Crema Pan di Stelle is made by Italian pasta giant Barilla

By Mike Pomranz
Updated November 26, 2018
EC: What's Actually in a Jar of Nutella?
Credit: photo by Marco Verch via flickr

A few exceptions notwithstanding, most people would agree that Nutella is good. Yes, not everyone reaches the fanboy heights of those who would wait in line for the opening of a new Nutella Café, but given the choice between, say, a plain chocolate brownie and a Nutella chocolate brownie, I can’t imagine many people adamantly declaring that the Nutella option is an inferior choice.

However, for all the advantages the chocolate hazelnut spread has in taste and texture, Nutella does have an issue on the ingredient list: palm oil. Putting aside the question of whether or not palm oil is unhealthy (a couple years ago, reports were swirling that palm oil can increase the risk of cancer), the fat is more controversial for claims that palm oil producers contribute to mass deforestation, hurting indigenous people and animals.

Nutella-producer Ferrero, like many other companies that use palm oil, assert that they use sustainable palm oil, and depending who you believe, these claims may or may not be true. But Barilla, the pasta maker, has come up with a workaround.

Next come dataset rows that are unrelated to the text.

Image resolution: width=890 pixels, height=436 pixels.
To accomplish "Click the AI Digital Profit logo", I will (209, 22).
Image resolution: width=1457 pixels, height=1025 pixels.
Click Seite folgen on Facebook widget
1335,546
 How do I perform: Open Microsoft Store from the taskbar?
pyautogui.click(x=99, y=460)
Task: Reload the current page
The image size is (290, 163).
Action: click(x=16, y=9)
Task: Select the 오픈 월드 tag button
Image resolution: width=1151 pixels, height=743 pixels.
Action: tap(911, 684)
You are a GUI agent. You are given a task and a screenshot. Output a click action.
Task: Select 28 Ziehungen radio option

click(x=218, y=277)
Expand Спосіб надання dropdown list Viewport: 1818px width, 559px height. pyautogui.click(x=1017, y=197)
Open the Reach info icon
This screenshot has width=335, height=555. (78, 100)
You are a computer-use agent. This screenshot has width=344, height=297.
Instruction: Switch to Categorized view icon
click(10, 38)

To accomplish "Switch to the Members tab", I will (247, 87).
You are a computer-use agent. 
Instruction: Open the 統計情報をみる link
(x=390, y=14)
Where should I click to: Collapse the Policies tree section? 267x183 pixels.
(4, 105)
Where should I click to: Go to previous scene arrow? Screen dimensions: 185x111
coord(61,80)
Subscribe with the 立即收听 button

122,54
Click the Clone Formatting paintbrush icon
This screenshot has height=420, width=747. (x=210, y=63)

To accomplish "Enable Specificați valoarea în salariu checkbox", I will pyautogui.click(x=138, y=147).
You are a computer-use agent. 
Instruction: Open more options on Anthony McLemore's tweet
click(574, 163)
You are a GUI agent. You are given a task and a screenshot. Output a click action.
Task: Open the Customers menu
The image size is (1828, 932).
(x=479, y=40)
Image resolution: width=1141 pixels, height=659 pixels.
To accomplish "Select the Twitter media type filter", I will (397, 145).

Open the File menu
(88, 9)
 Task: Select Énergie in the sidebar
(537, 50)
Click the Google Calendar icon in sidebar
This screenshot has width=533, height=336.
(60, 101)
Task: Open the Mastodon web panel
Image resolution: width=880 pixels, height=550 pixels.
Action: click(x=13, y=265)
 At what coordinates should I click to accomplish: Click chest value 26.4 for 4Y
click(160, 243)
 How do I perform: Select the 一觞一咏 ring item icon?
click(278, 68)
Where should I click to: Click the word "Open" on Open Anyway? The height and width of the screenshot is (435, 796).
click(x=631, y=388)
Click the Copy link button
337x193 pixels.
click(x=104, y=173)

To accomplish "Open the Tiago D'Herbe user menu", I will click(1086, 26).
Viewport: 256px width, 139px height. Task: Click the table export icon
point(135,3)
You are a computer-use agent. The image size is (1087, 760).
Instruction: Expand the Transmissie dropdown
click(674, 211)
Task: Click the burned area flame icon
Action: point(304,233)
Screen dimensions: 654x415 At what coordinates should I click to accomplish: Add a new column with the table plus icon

The company says it plans to release a Nutella competitor next year, maybe as soon as January, that isn’t made with palm oil.

Barilla’s forthcoming Crema Pan di Stelle is hoping to edge in on a chocolate spread market that is reportedly 54 percent controlled by Nutella. The new Barilla product will use sunflower oil instead of palm oil, as well as 10 percent less sugar, sustainable cocoa, and Italian-only hazelnuts, according to Reuters. “It will contain crumbles of [Barilla’s] Pan di Stelle cookies to make it taste crunchy,” a source said.

Of course, attempting to challenge Nutella is one thing; actually cutting into their de facto monopoly is another entirely. Reuters also writes that the second most popular chocolate spread in the world only has 2 percent of the market. Some might see that as a massive opportunity, whereas others might interpret it to mean that no one has been able to challenge Nutella whether they want to or not. “Crema Pan di Stelle will increase competition for Nutella in Italy thanks to the considerable brand awareness it has among domestic customers, but Barilla will find it difficult to take the challenge abroad,” one analyst was quoted as saying.

But as a funny aside to this whole thing, Reuters also suggests that the reason for Barilla getting into the chocolate spread game might be less about business and more about revenge. Apparently, the pasta giant is upset that Ferrero is trying to steal a bit of its cookie business by selling Nutella-filled cookies. Maybe Barilla should play up that angle: Who doesn’t like helping someone get revenge… on top of saving the environment, of course?